#### WHAT NEEDS TO BE DONE
Repeat, exactly as written, the line containing "Task: Click help icon next to 自主推广" and each line after it through the end of the data.

──────

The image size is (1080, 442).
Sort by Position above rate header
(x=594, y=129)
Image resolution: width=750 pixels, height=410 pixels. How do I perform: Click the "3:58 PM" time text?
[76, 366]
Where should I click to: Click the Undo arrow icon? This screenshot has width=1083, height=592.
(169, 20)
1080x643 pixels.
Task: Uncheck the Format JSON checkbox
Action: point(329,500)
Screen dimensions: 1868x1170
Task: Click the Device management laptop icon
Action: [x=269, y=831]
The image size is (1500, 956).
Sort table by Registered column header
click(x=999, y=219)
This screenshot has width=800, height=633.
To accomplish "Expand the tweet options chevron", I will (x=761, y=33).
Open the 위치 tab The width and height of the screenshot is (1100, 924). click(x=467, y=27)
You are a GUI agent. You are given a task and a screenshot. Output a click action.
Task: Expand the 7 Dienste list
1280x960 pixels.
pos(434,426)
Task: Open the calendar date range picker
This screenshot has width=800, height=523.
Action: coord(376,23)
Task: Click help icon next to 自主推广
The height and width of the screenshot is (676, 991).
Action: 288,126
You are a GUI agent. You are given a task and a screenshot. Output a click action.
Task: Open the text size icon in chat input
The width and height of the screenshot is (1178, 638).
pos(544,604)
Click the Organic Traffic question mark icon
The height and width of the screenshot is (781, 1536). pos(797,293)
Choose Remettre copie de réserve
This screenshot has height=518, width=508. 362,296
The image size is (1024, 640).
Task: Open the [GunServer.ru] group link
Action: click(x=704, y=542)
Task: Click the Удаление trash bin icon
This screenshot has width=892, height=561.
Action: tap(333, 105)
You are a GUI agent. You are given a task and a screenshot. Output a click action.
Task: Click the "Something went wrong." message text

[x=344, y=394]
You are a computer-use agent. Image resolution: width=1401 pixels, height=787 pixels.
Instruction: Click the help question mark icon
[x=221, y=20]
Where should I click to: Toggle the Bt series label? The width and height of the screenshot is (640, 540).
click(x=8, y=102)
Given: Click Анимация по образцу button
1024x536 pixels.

──────

#### ANSWER TO THIS EXERCISE
Task: Click help icon next to 自主推广
The height and width of the screenshot is (676, 991).
Action: 288,126
You are a GUI agent. You are given a task and a screenshot. Output a click action.
Task: Open the text size icon in chat input
The width and height of the screenshot is (1178, 638).
pos(544,604)
Click the Organic Traffic question mark icon
The height and width of the screenshot is (781, 1536). pos(797,293)
Choose Remettre copie de réserve
This screenshot has height=518, width=508. 362,296
The image size is (1024, 640).
Task: Open the [GunServer.ru] group link
Action: click(x=704, y=542)
Task: Click the Удаление trash bin icon
This screenshot has width=892, height=561.
Action: tap(333, 105)
You are a GUI agent. You are given a task and a screenshot. Output a click action.
Task: Click the "Something went wrong." message text

[x=344, y=394]
You are a computer-use agent. Image resolution: width=1401 pixels, height=787 pixels.
Instruction: Click the help question mark icon
[x=221, y=20]
Where should I click to: Toggle the Bt series label? The width and height of the screenshot is (640, 540).
click(x=8, y=102)
Given: Click Анимация по образцу button
1024x536 pixels.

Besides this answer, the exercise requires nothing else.